If any game deserves a second chance, it's Samba De Amigo. When it came out on Dreamcast in 2000, it simply had no audience - gamers were either leaping from the sinking Sega ship and flocking to PS2 or holding out for the GameCube. Those who stayed were put well off by the hefty £100 price tag (yes, that was just for the game pack, not the console too). It was a game with mass appeal but no masses to appeal to. Oh, the terrible irony.
It's a pity it didn't take off, because the gameplay is absolutely universal. Just like Guitar Hero or a dancing game, all you need to do is line up moving icons in time to the music. Anyone can play it. Even the ultra-cheesy tunes that we'd normally run a mile from are suddenly wholly acceptable here - shaking brightly coloured maracas to Livin' La Vida Loca is one of our most joyous guilty pleasures.1 Now it's on Wii at a fraction of the price and everyone can play, it's finally time to get the party started!
No great shakes
But here's where we hit the new problem. Stop dancing. Bring up the house lights and cut the music - we have a terribly sad, party-spoiling announcement to make: the game's controls simply don't work well enough on Wii. There's a high, middle and low zone for each hand to shake in and, after many careful calibration attempts, we're still having difficulty hitting the middle zone with the nunchuk.
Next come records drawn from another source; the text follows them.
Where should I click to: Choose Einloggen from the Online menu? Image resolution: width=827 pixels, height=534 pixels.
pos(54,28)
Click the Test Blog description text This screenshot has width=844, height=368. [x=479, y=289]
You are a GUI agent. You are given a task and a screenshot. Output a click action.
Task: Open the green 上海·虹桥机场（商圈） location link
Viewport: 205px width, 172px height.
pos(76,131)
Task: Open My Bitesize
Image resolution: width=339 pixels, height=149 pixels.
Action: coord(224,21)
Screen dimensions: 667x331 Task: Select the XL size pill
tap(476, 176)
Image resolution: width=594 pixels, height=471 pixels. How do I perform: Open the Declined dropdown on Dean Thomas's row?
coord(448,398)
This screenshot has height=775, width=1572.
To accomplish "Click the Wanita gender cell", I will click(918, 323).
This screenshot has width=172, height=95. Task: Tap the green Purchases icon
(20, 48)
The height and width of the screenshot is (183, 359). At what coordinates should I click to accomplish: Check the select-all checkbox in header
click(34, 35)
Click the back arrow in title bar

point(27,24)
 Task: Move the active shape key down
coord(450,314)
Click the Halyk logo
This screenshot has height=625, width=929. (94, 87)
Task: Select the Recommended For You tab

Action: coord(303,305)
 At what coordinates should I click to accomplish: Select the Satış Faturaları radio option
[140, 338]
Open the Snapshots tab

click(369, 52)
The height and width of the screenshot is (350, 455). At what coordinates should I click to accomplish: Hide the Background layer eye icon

We've tried holding it differently or flicking it to the left (which helped a bit), but ultimately it's just not fun to play when you're shaking gleefully away and it's saying 'Bad. Bad. Bad. Bad.'2 We know we're not bad because when it works right we're getting 98% scores. Using a remote in each hand is the best option, but it never feels right. Perhaps what frustrates us most is that early preview copies of the game worked really well, but something significant's been changed somewhere along the production line and now it doesn't.
Despite the iffy controls, there are still moments of gameplay that are pure, maraca-based magic. The opportunity to make windmill actions is most welcome, and shaking your whole body down low to the Ketchup Song (known here by its original Spanish title, Asereje) is absurdly uplifting. That's how the game should be all the time, and finding Sonic in the second tier of Career mode, complete with a Green Hill backdrop, should be as cool as the first sight of his stage in Super Smash Bros. If only we weren't gritting our teeth at the screen as we sacrifice ever more points to the calibration monster.
Rattle and roll
If you're rubbish at games and don't care about accuracy, then there's fun here in bucketloads. Buy it and have a Samba party - you'll wonder what we're complaining about. There are several game modes for battling it out and they're fun even if you don't fulfil the objectives. It's most enjoyable just watching people look silly playing it. There's even an ultra-daft Love-o-meter that calculates how well you suit a fellow player romantically.3 We got a mighty 124% rating (a mathematical impossibility, surely?) and it said our relationship would last a lifetime. Well, of course - NGamer forever! We're not quite so sure why it then said our Love Key Word was 'Horror'. Hmm...
On second thoughts, that's quite accurate. We will love Samba De Amigo forever (who couldn't adore a maraca-shaking monkey?) but the horror of realising it isn't working as it should is almost too much to bear. Imagine if Nintendo had told Sega about Wii MotionPlus - we could have the ultimate party game on our hands. Oh well. We'll just wait with bated breath for Samba De Amigo 2. If any game deserves a third chance, it's... oh.
That old Samba magic is still there, but the challenge is in beating the controls, not the game. This should have been way better, given the console's strengths.